Gao set a year-end target of 3,800 for the CSI 300 Index of the top 300 Chinese companies on the Shanghai and Shenzhen stock exchanges, which ended at 3,010.65 in 2018. He also predicted earnings will increase 5.4 per cent in 2019, slowing from a projected 8.5 per cent growth last year.
“Much of the gains this year will come from the valuation recovery and the current valuations already reflect a very pessimistic outlook of the economy,” he said. “Though earnings growth will slow, we still will have around 5 per cent growth rate.”
Gao’s forecasts however have missed their mark previously. Last August he had set a 2018 year-end target of 3,800 for the CSI 300 Index and a similar earnings growth rate of 5 per cent.
The CSI 300 is now valued at 11.2 times earnings on a monthly basis, compared with its historical average of 18.3 times, according to data compiled by Bloomberg. A return to the average level for the multiple implies a 63 per cent gain on the index. Still, the current valuation is about 17 per cent more expensive than its record low of 9.6 times seen in 2014.

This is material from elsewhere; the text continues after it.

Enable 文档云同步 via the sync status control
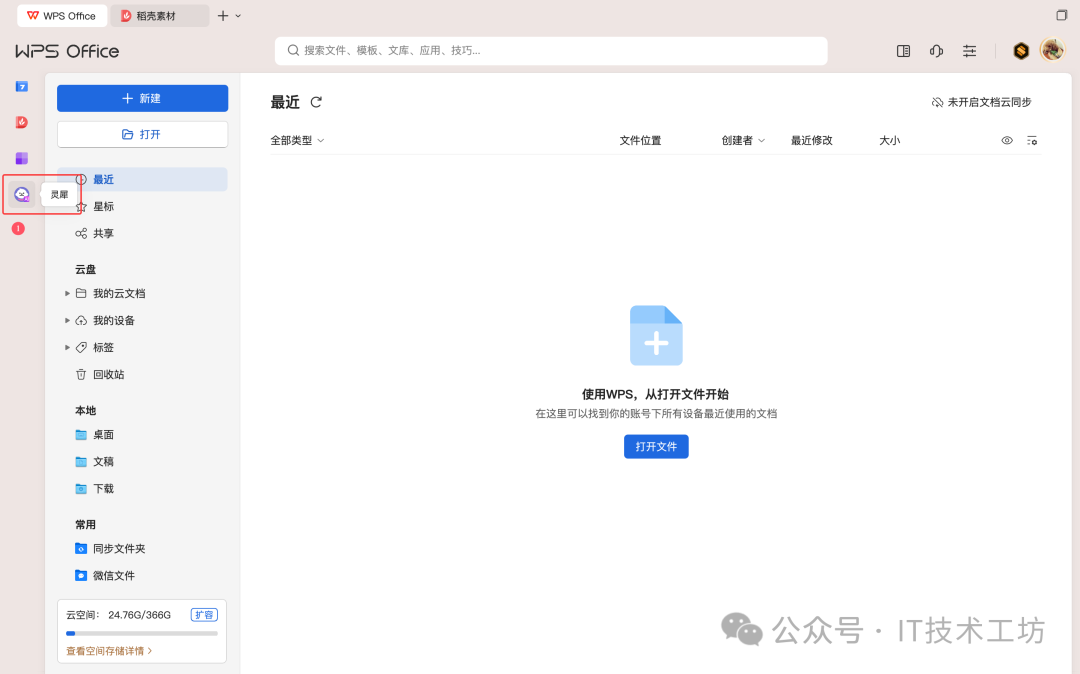This screenshot has height=674, width=1080. point(980,101)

The index added 0.6 per cent to 3,054.30 in Monday trading, bringing its gain in 2019 to 1.5 per cent, after China’s central bank announced a one percentage point cut in the reserve requirement ratio after the market closed on Friday.
Gao said the market will constantly be swayed early in the year between concern about a slowdown in growth and expectations about policy shift tilting towards growth before it eventually moves up. He recommends buying energy and infrastructure stocks, and avoiding property developers and consumer companies.
China’s stocks were roiled by policymakers’ intensified crackdown on shadow banking and an escalating trade friction with the US last year. The sour sentiment spilled over to the Hong Kong market, sending the Hang Seng Index down by 14 per cent for the biggest annual decline in seven years.
Wendy Liu, chief China strategist at UBS, said at the conference that Hong Kong’s stocks may trend lower in early 2019 before bouncing back, as investors need to digest many of the lower-than-expected earnings in the first and second quarter.
She predicted Macau gaming operators and cyclical companies including power producers may suffer from the big cuts in earnings estimates.